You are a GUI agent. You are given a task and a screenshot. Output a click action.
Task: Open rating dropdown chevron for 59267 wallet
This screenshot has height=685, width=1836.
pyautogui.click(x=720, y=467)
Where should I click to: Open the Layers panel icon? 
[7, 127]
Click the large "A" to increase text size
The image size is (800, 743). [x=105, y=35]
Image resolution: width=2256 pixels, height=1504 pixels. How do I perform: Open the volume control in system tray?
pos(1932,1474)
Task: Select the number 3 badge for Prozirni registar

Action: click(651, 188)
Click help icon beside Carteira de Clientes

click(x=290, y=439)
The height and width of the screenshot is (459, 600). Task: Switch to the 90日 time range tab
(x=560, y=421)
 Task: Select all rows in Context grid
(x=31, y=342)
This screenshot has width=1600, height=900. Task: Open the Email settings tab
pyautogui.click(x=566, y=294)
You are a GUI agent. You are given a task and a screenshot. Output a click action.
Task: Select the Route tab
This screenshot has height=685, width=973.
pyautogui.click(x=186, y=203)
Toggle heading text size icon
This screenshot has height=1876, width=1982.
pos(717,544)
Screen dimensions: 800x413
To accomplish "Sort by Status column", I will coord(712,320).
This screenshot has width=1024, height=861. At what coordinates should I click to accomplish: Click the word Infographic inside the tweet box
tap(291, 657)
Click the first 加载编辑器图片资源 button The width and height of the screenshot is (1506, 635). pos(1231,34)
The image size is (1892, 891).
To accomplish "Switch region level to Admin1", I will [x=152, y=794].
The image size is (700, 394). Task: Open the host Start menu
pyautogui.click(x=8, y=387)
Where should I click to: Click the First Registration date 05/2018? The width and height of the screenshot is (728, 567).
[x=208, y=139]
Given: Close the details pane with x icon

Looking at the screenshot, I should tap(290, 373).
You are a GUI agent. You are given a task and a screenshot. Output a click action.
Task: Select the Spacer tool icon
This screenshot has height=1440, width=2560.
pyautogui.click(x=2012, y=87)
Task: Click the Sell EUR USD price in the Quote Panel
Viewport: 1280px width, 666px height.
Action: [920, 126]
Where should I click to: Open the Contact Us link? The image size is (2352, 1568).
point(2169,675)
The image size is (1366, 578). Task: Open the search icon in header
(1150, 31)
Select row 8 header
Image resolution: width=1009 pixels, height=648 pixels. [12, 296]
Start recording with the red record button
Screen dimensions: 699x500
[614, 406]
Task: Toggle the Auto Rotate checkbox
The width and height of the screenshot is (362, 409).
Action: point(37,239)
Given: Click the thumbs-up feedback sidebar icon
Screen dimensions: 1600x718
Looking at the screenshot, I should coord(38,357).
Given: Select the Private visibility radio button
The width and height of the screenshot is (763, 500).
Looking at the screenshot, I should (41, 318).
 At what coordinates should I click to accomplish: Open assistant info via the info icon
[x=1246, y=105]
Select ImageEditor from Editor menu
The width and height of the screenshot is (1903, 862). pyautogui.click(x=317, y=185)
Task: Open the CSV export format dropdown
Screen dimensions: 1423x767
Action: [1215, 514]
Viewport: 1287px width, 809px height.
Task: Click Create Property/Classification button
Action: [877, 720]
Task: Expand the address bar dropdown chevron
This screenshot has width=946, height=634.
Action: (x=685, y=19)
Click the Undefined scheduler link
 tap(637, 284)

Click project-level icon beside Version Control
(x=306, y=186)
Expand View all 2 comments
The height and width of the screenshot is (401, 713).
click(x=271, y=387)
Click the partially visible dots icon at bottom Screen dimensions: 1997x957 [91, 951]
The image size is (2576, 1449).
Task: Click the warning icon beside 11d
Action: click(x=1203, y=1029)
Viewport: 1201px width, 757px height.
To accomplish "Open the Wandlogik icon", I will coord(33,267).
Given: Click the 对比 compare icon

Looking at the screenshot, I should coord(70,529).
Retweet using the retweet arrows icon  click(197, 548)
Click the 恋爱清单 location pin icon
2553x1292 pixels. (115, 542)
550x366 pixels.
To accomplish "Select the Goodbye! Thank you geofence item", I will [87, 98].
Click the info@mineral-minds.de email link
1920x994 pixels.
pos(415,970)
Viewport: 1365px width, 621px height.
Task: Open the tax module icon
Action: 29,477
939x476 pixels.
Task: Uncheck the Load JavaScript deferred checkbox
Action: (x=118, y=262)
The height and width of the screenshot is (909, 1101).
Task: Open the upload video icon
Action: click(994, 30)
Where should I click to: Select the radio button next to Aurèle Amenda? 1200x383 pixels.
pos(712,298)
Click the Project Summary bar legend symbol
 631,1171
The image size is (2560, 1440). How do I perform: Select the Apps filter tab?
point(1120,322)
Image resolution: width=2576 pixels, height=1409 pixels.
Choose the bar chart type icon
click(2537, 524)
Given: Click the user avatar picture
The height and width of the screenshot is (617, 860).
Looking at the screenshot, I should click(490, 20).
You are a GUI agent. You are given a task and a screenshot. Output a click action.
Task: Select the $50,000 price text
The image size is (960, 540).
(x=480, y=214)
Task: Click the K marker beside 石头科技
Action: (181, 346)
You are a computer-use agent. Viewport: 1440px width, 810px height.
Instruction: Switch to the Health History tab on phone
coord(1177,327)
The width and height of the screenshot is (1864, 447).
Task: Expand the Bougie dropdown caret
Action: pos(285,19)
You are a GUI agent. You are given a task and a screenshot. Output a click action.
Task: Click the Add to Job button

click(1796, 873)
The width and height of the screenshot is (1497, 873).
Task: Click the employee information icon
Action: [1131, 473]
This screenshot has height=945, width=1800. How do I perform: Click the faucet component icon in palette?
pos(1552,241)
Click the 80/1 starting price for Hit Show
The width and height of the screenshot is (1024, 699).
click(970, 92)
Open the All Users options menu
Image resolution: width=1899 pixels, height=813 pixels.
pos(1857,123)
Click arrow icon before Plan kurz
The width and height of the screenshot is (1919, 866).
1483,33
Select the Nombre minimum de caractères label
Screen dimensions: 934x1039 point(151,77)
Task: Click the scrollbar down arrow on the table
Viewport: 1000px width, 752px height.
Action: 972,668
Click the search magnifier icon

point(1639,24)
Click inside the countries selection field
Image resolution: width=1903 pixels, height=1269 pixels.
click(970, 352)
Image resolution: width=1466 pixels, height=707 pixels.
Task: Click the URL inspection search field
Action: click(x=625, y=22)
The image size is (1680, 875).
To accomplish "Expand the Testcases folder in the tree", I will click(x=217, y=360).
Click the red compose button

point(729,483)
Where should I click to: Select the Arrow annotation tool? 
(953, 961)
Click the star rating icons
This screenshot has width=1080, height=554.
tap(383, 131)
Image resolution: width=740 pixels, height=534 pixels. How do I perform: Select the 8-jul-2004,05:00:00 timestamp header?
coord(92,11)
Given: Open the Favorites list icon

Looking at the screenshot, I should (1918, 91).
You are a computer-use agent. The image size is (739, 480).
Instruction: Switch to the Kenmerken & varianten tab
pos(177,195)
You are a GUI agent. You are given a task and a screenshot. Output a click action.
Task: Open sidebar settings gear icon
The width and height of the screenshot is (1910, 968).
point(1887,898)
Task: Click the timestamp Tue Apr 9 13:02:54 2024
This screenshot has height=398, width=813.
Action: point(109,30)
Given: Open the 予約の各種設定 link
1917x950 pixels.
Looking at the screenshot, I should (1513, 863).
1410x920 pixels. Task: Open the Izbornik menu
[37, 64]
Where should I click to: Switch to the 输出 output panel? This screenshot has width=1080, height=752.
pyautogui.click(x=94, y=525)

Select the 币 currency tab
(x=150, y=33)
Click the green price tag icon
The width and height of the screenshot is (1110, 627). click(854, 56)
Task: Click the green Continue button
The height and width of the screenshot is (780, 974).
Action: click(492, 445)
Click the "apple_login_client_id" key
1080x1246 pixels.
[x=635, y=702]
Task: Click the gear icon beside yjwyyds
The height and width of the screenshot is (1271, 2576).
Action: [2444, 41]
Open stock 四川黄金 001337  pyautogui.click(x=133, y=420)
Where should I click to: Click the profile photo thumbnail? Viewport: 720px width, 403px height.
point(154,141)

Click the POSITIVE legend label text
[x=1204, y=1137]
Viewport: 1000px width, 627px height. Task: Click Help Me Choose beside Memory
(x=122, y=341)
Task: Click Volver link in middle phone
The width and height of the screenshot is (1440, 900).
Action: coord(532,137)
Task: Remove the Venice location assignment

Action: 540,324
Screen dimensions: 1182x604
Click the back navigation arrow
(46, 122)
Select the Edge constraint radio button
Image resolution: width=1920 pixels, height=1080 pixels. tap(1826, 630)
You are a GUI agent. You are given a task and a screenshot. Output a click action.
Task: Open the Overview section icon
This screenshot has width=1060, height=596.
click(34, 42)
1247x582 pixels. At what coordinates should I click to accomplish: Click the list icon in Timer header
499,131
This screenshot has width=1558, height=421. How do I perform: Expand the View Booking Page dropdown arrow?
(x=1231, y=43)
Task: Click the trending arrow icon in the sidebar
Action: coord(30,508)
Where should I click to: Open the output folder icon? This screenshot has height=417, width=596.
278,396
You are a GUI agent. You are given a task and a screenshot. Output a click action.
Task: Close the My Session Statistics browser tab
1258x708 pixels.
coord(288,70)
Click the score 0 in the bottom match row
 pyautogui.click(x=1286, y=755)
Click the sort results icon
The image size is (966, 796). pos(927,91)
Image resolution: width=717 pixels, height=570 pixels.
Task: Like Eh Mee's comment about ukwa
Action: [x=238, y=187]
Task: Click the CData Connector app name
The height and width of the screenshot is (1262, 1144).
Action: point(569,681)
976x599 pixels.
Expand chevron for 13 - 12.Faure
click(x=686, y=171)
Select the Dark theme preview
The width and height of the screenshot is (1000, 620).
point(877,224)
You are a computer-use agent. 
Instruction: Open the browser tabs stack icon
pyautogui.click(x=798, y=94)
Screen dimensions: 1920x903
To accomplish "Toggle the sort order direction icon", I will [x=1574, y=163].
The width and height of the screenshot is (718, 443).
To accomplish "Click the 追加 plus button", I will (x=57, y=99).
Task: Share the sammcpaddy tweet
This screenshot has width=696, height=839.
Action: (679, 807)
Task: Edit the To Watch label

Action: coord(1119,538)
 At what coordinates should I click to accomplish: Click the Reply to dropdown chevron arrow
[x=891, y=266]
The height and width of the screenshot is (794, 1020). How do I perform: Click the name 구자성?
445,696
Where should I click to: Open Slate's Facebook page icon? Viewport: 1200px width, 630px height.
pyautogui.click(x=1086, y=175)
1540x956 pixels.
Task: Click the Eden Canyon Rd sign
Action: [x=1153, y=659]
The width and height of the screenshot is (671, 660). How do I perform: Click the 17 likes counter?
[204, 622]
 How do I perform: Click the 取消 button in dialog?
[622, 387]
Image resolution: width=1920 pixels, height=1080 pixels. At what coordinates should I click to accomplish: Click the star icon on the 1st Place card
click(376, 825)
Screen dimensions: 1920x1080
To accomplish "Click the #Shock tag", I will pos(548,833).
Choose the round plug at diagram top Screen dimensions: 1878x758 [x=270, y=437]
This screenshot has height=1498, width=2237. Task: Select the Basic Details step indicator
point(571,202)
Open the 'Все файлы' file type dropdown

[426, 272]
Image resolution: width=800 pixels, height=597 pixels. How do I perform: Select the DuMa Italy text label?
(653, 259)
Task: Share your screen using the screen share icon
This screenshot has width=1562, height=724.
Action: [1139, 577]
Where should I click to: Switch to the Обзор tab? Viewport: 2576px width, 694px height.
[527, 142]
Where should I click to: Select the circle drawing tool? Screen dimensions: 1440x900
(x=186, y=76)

- - - - - - -

Format the lines above, from the first one through the line containing "Action: [920, 126]", as a JSON list of strings with one string per line and blank lines omitted.

● COMPLETED EXERCISE
[
  "You are a GUI agent. You are given a task and a screenshot. Output a click action.",
  "Task: Open rating dropdown chevron for 59267 wallet",
  "This screenshot has height=685, width=1836.",
  "pyautogui.click(x=720, y=467)",
  "Where should I click to: Open the Layers panel icon? ",
  "[7, 127]",
  "Click the large \"A\" to increase text size",
  "The image size is (800, 743). [x=105, y=35]",
  "Image resolution: width=2256 pixels, height=1504 pixels. How do I perform: Open the volume control in system tray?",
  "pos(1932,1474)",
  "Task: Select the number 3 badge for Prozirni registar",
  "Action: click(651, 188)",
  "Click help icon beside Carteira de Clientes",
  "click(x=290, y=439)",
  "The height and width of the screenshot is (459, 600). Task: Switch to the 90日 time range tab",
  "(x=560, y=421)",
  " Task: Select all rows in Context grid",
  "(x=31, y=342)",
  "This screenshot has width=1600, height=900. Task: Open the Email settings tab",
  "pyautogui.click(x=566, y=294)",
  "You are a GUI agent. You are given a task and a screenshot. Output a click action.",
  "Task: Select the Route tab",
  "This screenshot has height=685, width=973.",
  "pyautogui.click(x=186, y=203)",
  "Toggle heading text size icon",
  "This screenshot has height=1876, width=1982.",
  "pos(717,544)",
  "Screen dimensions: 800x413",
  "To accomplish \"Sort by Status column\", I will coord(712,320).",
  "This screenshot has width=1024, height=861. At what coordinates should I click to accomplish: Click the word Infographic inside the tweet box",
  "tap(291, 657)",
  "Click the first 加载编辑器图片资源 button The width and height of the screenshot is (1506, 635). pos(1231,34)",
  "The image size is (1892, 891).",
  "To accomplish \"Switch region level to Admin1\", I will [x=152, y=794].",
  "The image size is (700, 394). Task: Open the host Start menu",
  "pyautogui.click(x=8, y=387)",
  "Where should I click to: Click the First Registration date 05/2018? The width and height of the screenshot is (728, 567).",
  "[x=208, y=139]",
  "Given: Close the details pane with x icon",
  "Looking at the screenshot, I should tap(290, 373).",
  "You are a GUI agent. You are given a task and a screenshot. Output a click action.",
  "Task: Select the Spacer tool icon",
  "This screenshot has height=1440, width=2560.",
  "pyautogui.click(x=2012, y=87)",
  "Task: Click the Sell EUR USD price in the Quote Panel",
  "Viewport: 1280px width, 666px height.",
  "Action: [920, 126]"
]